LLM Model | Context Size | No Chunking (Max pages) | Requires Chunking if the document is.. |
---|---|---|---|
Llama | 2,048 (2K) | 5 Pages | > 5 Pages |
Llama 2 | 4,096 (2K) | 10 Pages | > 10 Pages |
GPT 3.5 Turbo | 4,096 (4K) | 10 Pages | > 10 Pages |
GPT 4 | 8,192 (8K) | 20 Pages | > 20 Pages |
Mistral 7B | 32,768 (32K) | 80 Pages | > 80 Pages |
GPT 4 Turbo | 131,072 (128K) | 320 Pages | > 320 Pages |
Gemini 1.5 Pro | 131,072 (128K) | 320 Pages | > 320 Pages |
Claude 3 Sonnet | 204,800 (200K) | 500 Pages | > 500 Pages |
*As of June 2024
Cost Considerations for no chunking strategy
Embracing a no chunking strategy is very attractive, especially since current leading models can process over 100 pages. However, one must also factor in the cost considerations during the extraction process.
For our calculations, we will assume that each page contains approximately 400 words, which we view as a standard measure for information-dense documents.
LLM Model | Approx cost per page |
---|---|
GPT 4 | $0.0100 |
GPT 4 Turbo | $0.0030 |
Gemini 1.5 Pro | $0.0021 |
** Pricing info as on 3rd May 2024
Also note that the table above is the price per page. In real world use cases, you might need to send the same page multiple times to the LLM when multiple information extraction is required.

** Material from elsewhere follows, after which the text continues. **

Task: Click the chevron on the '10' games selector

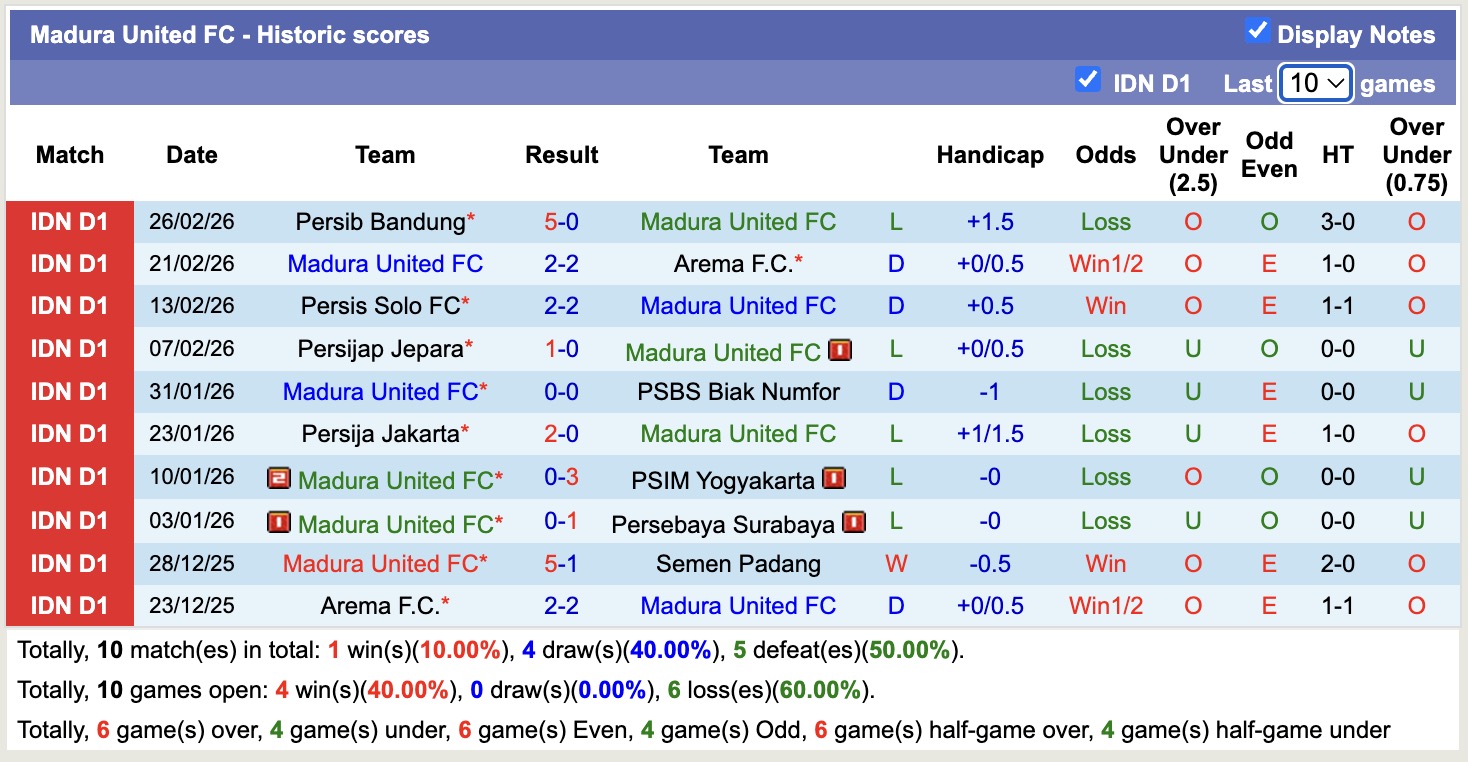Action: pyautogui.click(x=1338, y=81)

Choosing chunk size and overlap
Choosing the right chunking size and overlap is crucial for optimising performance and retrieval quality.
Chunk Size
Each chunk of text is typically “embedded” and added to a vector database for retrieval. Embedding is the process in which the information in the chunk is converted into a “vector” which represents the information available in the chunk. The size of each chunk is important because it affects the density of information that will be available for embedding as vectors. A very small size can lead to not enough information being available and a very large size can dilute the information that will be embedded.
Overlap
Overlap between chunks ensures that information at the starting and ending of the chunk is not isolated contextually. An overlap helps in creating a seamless join of retrieved information.
Determining Chunk Size
Context size of the LLM: Consider the maximum context window of your LLM (e.g. 4,096 tokens for GPT 3.5 Turbo). When choosing smaller sizes, make sure that the chunk’s contents will be enough to provide meaningful content/context to the LLM.
Content type: Depending on the type of the text (e.g., technical documents, conversational transcripts), different chunk sizes may be optimal. Note that texts which are dense with information rich content might require smaller chunks. If there is “too much” information in each chunk, the vector DB, during the retrieval phase, might not return optimal chunks for a given query.
Retrieval requirements: Some retrieval strategies will retrieve the “top-k” number of chunks and pass it to the LLM. So for a ‘k’ value of 3, the db will retrieve 3 chunks needed to be passed to the LLM. All 3 chunks should fit in the LLM’s context size simultaneously.
Deciding on Overlap Size
The overlap should be big enough to maintain the context between chunks. Typically, an overlap of 10-20% of the chunk size is a good starting point. Too much overlap will dilute the information differentiation between two consecutive chunks. We should find a balance based on your specific application needs.
Experiment and Adjust
Initiate with a strategy derived from the earlier conversation, followed by testing the chunking and overlap in practical scenarios. Examine how these selections affect retrieval quality and the correctness of the LLM model outputs. Based on the performance, refine the chunk sizes and overlaps as needed. This may involve several rounds of adjustments to achieve the most effective size and overlap for a particular use case.
Resource Constraints
Large chunks and large overlaps can add stress on the compute resources. Make sure that the settings are sustainable based on cost and response latency requirements. If your application requires very low latency, you might need to optimize for fast retrieval and LLM evaluation at the potential cost of quality of retrieval.